## [Jobs]
1: In the thread about the IOMMU probe failure, which device does the IOMMU fail to probe for once the patch is applied?
2: Quote every sentence in the IOMMU thread that ends with a question mark.
3: Summarize the IOMMU thread in three sentences.

## [Passage shown]
I've checked and it doesn't fix anything.

What's happened previously? Has an IOMMU actually failed to probe, or
is this a fiddly "code movement unveils latent bug elsewhere" kind of
thing? There doesn't look to be much capable of going wrong in
msm_runtime_suspend() itself, so is the DRM driver also in a broken
half-probed state where it's left its pm_runtime_ops behind without
its drvdata being valid?

I finally had some time to analyze this issue. It turned out that with
this patch, iommu fails to probe for soc:iommu@1f08000 device, while it
worked fine before. This happens because this patch adds a check for the
return value of the bus_set_iommu() in
drivers/iommu/arm/arm-smmu/qcom_iommu.c. When I removed that check, it
probes successfully again. It looks that there are already iommu ops
registered for platform bus, before qcom_iommu probes. On the other
hand, if I remember correctly they are not used during the device
registration, but they are needed for some legacy stuff. I can send a
patch restoring old code flow if you think that this is a right solution.

Yes, let's just revert the qcom_iommu.c changes from that patch for now.
The pm runtime stuff looks dodgy anyway so I think this needs more thought.

Oh, right, blindly returning the -EBUSY from bus_set_iommu() because we're not the first instance to probe is definitely the wrong thing to do as well. It's still not clear why failing makes the DRM driver fall over, but +1 to qcom-iommu needing some deeper consideration.

Robin.

## [Records]
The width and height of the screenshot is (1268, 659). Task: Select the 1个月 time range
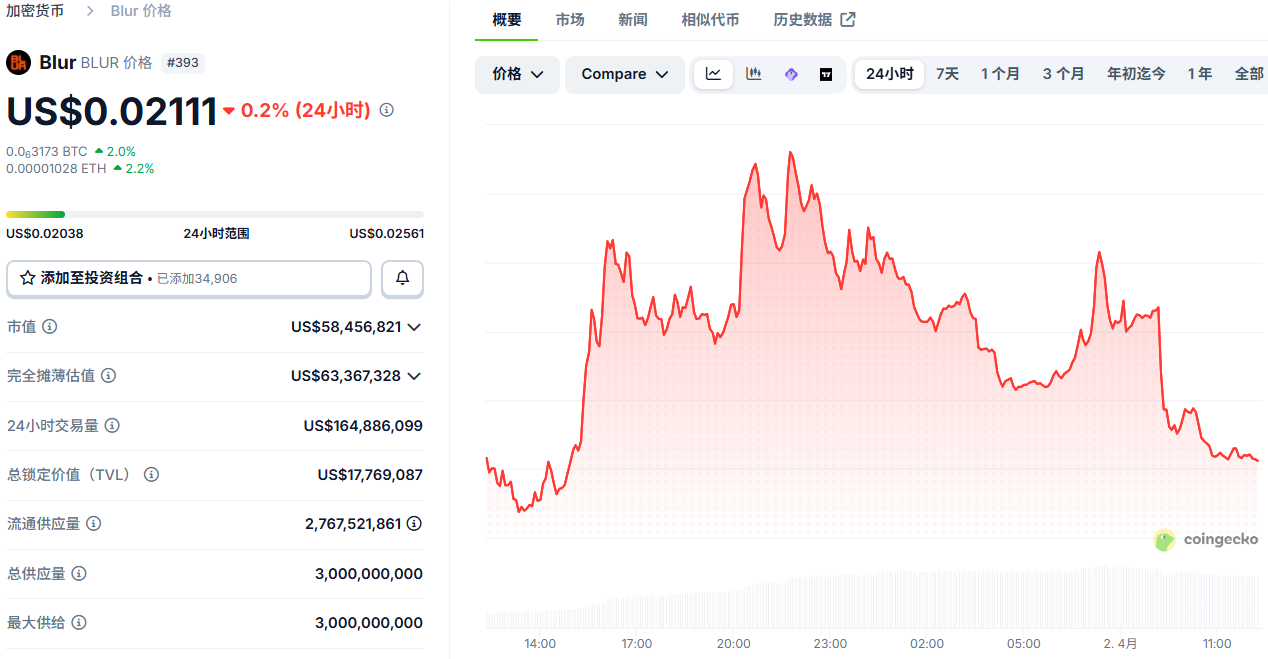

* * *

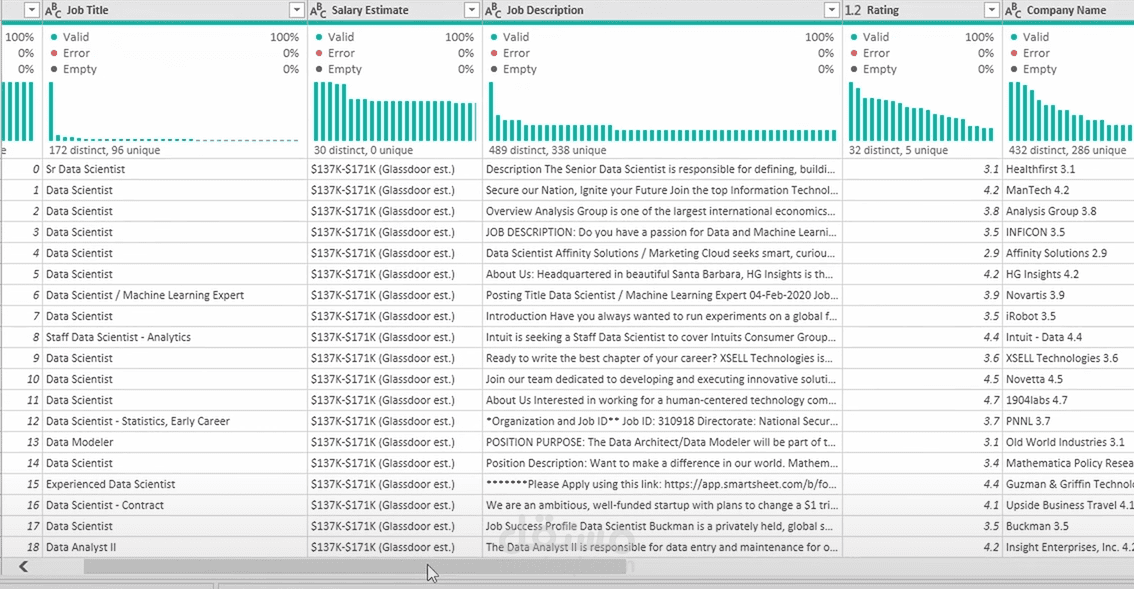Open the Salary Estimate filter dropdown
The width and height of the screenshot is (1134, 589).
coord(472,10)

## [Worked solutions]
1: soc:iommu@1f08000

2:
1. What's happened previously?
2. Has an IOMMU actually failed to probe, or is this a fiddly "code movement unveils latent bug elsewhere" kind of thing?
3. There doesn't look to be much capable of going wrong in msm_runtime_suspend() itself, so is the DRM driver also in a broken half-probed state where it's left its pm_runtime_ops behind without its drvdata being valid?

3: With the patch applied, the IOMMU fails to probe for the soc:iommu@1f08000 device, because the patch adds a check on the return value of bus_set_iommu() in drivers/iommu/arm/arm-smmu/qcom_iommu.c, and other iommu ops are already registered for the platform bus before qcom_iommu probes. Removing that check lets the device probe successfully again. The participants agree to revert the qcom_iommu.c changes for now, because returning -EBUSY when qcom_iommu is not the first instance to probe is wrong and qcom-iommu needs deeper consideration.